WORK INSTRUCTION
Go to the line containing "The width and height of the screenshot is (1537, 686)." in the records below and print it and every following line exactly, on through the line containing "Click the green", then stop.

Saved data entries:
--

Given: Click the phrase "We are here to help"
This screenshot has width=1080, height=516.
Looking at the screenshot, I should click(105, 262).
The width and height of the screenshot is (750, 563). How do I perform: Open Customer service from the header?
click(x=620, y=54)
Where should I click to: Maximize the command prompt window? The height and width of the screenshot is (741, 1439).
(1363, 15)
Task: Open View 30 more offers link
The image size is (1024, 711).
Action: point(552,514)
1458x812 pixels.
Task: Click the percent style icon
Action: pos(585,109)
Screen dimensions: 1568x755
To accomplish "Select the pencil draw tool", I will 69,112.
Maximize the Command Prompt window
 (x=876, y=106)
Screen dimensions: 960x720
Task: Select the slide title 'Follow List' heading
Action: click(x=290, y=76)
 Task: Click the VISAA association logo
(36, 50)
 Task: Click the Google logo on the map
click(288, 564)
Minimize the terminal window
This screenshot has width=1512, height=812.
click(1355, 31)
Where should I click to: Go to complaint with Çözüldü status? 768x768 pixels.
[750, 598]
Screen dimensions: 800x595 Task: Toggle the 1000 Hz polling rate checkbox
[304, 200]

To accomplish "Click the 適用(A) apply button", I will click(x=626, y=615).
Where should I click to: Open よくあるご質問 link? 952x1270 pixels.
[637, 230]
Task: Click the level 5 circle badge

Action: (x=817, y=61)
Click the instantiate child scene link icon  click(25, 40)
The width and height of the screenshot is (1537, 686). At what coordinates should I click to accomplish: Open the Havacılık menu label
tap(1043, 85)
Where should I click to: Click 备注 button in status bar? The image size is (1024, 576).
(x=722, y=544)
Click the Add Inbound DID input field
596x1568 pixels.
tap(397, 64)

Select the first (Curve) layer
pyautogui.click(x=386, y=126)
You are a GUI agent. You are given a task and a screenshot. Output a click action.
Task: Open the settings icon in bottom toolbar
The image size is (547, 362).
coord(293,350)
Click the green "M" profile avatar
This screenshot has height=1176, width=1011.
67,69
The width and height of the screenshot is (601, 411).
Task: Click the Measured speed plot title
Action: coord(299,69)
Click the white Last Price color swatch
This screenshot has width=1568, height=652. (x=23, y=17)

--

TASK RESULT
The width and height of the screenshot is (1537, 686). At what coordinates should I click to accomplish: Open the Havacılık menu label
tap(1043, 85)
Where should I click to: Click 备注 button in status bar? The image size is (1024, 576).
(x=722, y=544)
Click the Add Inbound DID input field
596x1568 pixels.
tap(397, 64)

Select the first (Curve) layer
pyautogui.click(x=386, y=126)
You are a GUI agent. You are given a task and a screenshot. Output a click action.
Task: Open the settings icon in bottom toolbar
The image size is (547, 362).
coord(293,350)
Click the green "M" profile avatar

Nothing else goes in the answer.